Il vino migliore veniva invecchiato, in soffitta o al sole (Banjuls) , nei vini meno buoni o troppo recenti, veniva aggiunto il sale, l’acqua marina, la resina e il gesso. Altri affermavano che la fermentazione non era controllata e questo aumentava il grado alcolico, anche se, in realtà, i romani conoscevano il taglio del vino, quindi spesso mescolavano i vini con bassa gradazione con vini più forti,naggiungendo miele e aromi.
Addirittura, i Romani avevano conoscenze per trasformare il vino bianco in rosso.
In epoca imperiale, i Romani diffusero la coltura della vite in tutti i territori da loro conquistati, anche se bisogna ammettere che preferivano vini liquorosi
annacquati; mentre i Galli preferivano bere il vino puro, i Romani, invece, prediligevano sorseggiare il vino aggiungendo l’acqua, chi non lo faceva per loro era considerato un incivile.
Il vino era importante per ogni banchetto per lo più con aggiunta di acqua fredda e calda, ciò era necessario in quanto i vini dell’epoca erano molto più alcolici. Anche se Plinio sosteneva la superiorità della qualità del vino puro.
La birra, invece, anche se conosciuta era poco amata, non per niente il suolo italico era
conosciuto come Enotria , cioè terra dei vini.
Marco Porcio Catone (234-149 a.e.c.) considerava la viticoltura la prima delle arti italiche, e a Roma antica, a Testaccio avveniva il commercio del vino.
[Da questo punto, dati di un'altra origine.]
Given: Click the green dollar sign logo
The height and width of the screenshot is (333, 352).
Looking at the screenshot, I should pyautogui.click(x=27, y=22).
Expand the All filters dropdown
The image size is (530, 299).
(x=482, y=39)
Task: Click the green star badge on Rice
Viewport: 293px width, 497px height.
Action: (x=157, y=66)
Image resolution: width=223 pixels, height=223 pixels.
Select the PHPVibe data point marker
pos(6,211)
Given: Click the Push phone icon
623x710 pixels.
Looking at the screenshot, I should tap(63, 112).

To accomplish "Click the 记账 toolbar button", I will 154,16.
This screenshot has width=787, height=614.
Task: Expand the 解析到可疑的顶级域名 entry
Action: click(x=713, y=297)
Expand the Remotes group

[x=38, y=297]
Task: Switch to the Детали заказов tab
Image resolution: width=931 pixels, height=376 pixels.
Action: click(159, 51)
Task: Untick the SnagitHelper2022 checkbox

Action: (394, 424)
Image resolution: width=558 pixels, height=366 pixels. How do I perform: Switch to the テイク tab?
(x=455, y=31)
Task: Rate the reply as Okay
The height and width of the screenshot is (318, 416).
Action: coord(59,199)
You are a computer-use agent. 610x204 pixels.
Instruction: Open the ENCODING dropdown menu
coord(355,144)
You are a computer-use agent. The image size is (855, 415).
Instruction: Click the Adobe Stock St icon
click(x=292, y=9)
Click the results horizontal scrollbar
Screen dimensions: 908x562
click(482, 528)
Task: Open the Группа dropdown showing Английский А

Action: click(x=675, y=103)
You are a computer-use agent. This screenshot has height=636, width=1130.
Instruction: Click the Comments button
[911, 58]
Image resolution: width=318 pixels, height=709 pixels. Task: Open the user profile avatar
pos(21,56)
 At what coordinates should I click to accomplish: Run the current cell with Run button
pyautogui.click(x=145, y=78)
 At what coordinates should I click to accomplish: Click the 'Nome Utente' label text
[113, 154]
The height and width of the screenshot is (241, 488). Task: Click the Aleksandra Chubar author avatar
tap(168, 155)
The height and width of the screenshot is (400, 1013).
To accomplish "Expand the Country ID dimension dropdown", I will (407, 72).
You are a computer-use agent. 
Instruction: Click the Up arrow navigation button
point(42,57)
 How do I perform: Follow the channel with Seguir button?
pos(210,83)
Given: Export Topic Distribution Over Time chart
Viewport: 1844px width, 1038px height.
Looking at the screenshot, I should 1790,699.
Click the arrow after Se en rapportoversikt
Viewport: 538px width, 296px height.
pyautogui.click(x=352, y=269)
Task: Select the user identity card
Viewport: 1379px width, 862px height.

Sorseggiando questo nettare divino, si onoravano sia gli Dèi, sia i defunti, con riti e celebrazioni religione accompagnate dalla danza e dal suono dei flauti; in particolare, come abbiamo già accennato, erano diffuse pratiche religiose pressoché segrete per onorare il Dio Bacco nelle quali era bevuta questa bevanda inebriante che provocava un’eccitazione spirituale.